I also had no idea what I should “do with my life.” I graduated right into the recession and spent a couple of years working at a factory by day and working security at an art school by night. It wasn’t sustainable, but it gave me time to think about what to do next, and I began applying to graduate school. Since so much of my life since graduation had been characterized by financial struggles, I was more interested in a program that would give me a good financial deal than the exact area of study– not a perfect strategy for choosing graduate school!
I applied to equal numbers of veterinary schools and art programs and was admitted to a couple of each. I was offered an opportunity to do my Masters in Fine Art back at CSU with an adjunct position for some income, which would cover my tuition. I took that opportunity with a vague idea that I could be a college art professor and maybe make some money on my own art. In retrospect, the best thing I got from my MFA was time to be truly creative and unfettered in that creativity. I worked very hard and did a lot of work that I am very proud of.
I learned how to pace myself to get large projects done and how to work through the inevitable moment as an artist when the piece doesn’t seem to be working. I graduated with tentative hopes that I might have figured out something of what I could do in the world. My wife and I moved to Boston for her graduate studies immediately after I finished my program, and it was a whirlwind– the sand in your eyes and building-destroying kind, not the fun and energetic kind. I applied to over 400 jobs, received three calls, was asked to interview with one organization, and had no job offers for the first five months I was trying to secure employment in Boston.

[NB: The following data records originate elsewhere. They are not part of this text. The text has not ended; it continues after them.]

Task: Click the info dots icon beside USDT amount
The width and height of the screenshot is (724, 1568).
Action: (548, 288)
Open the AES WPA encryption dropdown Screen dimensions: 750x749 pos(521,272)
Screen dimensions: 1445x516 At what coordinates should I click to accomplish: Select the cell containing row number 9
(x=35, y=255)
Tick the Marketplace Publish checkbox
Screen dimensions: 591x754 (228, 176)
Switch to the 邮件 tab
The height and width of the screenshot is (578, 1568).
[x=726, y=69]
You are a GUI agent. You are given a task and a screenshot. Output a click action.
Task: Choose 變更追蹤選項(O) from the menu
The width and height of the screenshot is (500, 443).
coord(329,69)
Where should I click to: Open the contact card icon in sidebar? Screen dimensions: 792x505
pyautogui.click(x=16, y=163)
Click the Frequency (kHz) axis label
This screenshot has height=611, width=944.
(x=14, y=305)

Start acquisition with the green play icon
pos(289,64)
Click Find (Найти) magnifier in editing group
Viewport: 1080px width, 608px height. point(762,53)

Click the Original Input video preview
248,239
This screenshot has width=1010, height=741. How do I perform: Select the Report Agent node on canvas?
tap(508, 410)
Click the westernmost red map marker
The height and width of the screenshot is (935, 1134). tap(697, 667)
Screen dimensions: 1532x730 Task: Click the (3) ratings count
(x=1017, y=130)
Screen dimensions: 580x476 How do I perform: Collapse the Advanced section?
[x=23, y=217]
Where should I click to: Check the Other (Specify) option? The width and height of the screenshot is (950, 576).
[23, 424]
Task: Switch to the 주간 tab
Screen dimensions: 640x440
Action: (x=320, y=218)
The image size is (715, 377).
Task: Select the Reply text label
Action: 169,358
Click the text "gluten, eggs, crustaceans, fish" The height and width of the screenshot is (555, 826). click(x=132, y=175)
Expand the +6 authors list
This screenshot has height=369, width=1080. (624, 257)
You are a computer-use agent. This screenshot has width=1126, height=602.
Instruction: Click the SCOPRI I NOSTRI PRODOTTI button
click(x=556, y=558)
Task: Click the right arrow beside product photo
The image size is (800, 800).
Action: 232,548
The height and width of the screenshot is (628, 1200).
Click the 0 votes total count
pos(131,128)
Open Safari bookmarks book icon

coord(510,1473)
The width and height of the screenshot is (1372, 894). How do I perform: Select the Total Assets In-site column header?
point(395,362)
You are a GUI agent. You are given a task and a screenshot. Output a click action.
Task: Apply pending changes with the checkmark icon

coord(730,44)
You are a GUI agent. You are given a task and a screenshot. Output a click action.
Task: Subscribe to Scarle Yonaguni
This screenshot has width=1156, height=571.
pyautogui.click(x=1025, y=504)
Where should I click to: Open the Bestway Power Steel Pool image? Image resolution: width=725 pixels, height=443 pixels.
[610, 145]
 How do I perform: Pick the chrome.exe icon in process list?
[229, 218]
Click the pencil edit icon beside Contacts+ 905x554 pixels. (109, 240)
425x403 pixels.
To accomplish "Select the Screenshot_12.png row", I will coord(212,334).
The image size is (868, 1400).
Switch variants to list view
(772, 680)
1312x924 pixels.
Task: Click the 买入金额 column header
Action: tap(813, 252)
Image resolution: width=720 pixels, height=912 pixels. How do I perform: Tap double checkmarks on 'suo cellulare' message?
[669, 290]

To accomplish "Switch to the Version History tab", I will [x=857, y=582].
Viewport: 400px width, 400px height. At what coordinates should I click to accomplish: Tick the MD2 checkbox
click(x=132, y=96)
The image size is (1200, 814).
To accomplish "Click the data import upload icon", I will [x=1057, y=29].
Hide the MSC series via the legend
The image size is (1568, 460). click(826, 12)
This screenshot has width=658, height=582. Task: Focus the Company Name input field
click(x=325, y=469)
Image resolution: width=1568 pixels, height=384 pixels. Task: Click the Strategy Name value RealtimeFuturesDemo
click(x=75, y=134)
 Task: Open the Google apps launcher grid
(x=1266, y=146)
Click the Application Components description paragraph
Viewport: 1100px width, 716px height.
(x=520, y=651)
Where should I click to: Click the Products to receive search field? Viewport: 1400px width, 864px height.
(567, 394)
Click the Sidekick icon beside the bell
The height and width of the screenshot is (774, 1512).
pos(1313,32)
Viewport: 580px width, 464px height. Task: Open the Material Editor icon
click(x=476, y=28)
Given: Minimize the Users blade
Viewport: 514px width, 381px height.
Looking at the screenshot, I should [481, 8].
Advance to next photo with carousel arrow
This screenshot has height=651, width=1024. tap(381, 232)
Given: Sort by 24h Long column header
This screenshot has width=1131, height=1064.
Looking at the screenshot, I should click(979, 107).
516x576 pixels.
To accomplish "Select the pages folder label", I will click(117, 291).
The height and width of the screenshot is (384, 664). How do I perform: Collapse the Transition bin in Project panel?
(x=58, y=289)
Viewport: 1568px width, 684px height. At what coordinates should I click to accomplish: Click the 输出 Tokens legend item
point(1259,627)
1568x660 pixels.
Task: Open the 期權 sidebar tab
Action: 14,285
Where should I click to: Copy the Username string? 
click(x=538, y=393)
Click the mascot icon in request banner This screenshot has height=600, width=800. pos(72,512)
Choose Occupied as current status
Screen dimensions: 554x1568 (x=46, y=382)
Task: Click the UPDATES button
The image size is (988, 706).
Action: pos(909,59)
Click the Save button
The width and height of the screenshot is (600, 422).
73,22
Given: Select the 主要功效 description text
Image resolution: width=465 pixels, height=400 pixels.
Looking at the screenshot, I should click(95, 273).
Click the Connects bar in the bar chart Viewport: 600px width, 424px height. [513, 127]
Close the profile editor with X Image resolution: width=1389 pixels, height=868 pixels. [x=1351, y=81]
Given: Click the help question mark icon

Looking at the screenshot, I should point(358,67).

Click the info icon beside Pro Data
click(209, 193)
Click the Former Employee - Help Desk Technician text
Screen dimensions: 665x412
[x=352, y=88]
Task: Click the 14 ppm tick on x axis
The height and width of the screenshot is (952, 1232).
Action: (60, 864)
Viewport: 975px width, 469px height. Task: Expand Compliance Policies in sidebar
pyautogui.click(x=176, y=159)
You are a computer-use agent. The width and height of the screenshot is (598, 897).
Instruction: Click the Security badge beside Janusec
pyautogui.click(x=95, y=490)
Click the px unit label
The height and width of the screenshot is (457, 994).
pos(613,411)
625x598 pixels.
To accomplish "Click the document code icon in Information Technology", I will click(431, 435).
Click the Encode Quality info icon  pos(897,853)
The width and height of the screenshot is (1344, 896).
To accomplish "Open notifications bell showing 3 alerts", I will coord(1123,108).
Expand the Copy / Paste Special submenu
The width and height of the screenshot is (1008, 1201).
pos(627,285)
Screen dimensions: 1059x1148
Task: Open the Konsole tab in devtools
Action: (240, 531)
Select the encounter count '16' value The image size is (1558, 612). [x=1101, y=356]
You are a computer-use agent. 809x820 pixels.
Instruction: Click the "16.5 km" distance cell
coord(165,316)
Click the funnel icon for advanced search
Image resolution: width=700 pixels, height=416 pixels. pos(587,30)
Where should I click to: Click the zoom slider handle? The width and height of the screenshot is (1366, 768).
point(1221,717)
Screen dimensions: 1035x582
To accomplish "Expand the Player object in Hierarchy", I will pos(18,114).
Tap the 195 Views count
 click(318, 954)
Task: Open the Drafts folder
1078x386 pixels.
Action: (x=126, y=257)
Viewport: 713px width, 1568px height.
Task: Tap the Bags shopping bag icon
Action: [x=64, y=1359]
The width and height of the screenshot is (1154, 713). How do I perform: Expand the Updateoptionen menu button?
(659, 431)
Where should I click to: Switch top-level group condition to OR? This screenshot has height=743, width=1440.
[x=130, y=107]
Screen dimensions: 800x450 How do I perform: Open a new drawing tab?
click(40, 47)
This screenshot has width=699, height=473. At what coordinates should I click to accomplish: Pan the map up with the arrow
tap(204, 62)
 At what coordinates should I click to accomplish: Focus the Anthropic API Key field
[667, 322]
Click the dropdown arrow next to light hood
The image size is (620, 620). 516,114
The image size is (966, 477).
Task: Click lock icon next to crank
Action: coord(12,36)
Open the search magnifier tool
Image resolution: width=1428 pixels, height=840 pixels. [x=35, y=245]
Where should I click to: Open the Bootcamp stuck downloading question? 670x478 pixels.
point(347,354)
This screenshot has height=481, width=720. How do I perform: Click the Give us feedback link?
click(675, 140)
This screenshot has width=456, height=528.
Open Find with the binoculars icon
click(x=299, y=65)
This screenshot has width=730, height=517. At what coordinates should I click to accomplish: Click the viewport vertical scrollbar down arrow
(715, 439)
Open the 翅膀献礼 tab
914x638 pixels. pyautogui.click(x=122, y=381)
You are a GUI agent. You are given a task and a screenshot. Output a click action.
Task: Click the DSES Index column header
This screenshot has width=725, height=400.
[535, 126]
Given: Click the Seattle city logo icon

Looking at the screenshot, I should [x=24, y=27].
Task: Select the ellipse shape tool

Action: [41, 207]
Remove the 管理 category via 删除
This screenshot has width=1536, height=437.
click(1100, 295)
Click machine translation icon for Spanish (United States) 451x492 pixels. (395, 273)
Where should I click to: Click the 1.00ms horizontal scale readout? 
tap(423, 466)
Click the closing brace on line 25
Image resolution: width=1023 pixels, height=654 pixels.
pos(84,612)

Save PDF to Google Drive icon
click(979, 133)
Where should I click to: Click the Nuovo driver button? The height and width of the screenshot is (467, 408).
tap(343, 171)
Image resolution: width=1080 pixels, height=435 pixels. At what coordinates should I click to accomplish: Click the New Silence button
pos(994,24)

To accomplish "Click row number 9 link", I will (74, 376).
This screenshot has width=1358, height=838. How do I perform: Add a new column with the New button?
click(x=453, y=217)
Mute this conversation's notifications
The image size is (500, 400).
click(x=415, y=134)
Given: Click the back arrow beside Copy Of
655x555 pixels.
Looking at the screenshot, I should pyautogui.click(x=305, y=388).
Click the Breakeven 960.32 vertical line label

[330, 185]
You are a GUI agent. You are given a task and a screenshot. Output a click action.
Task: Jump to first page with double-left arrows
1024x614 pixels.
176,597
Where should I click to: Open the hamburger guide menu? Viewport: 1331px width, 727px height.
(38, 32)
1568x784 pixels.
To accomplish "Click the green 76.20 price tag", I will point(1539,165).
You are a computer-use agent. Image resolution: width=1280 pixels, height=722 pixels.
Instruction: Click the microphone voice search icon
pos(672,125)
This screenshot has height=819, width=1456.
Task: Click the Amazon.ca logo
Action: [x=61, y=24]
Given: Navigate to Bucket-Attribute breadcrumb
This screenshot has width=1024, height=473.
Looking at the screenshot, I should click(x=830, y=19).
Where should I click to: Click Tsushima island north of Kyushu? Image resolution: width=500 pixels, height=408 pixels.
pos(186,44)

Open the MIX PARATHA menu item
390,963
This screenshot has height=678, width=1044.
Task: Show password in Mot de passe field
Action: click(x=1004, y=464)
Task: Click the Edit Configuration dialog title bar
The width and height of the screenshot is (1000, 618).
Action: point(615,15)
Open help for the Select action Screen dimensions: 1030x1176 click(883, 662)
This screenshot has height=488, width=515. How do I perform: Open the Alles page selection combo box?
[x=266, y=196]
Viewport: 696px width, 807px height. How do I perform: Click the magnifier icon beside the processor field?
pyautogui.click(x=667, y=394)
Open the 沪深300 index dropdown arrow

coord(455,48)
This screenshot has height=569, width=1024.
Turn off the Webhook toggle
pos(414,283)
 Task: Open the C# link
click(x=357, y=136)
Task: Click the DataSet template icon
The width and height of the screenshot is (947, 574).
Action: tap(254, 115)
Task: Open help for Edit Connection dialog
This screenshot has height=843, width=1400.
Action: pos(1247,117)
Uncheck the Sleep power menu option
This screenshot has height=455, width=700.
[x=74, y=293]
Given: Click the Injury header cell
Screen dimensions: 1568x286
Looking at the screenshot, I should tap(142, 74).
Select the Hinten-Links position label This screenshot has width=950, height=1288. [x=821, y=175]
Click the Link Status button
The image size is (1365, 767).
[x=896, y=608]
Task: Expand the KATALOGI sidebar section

Though my education had given me a wealth of facts and a lot of time to navel gaze, it hadn’t given me any skills at all to network, build business relationships, or create a career trajectory. I began volunteering for medical studies for a little money while I feverishly applied for any job I found. During one of these studies, I was chatting with the investigator, and he said that the clinic needed someone to manage their transgender health program. I reminded him that I had a science degree, where I mostly focused on environmental science and animal illnesses, and two art degrees, where the closest I had come to human medicine was drawing from cadavers to learn anatomy.
He encouraged me to apply anyway, citing the DEI work I had been doing since high school. Lo and behold, I got the job and began work in public health. To make a long story short, I hated living in Boston, but I had interesting and rewarding work in a field I never expected, and I learned many of the skills that college and graduate school had failed to provide, including how to make meaningful connections with other professionals and highlight my skills in ways that are understood by HR and hiring managers.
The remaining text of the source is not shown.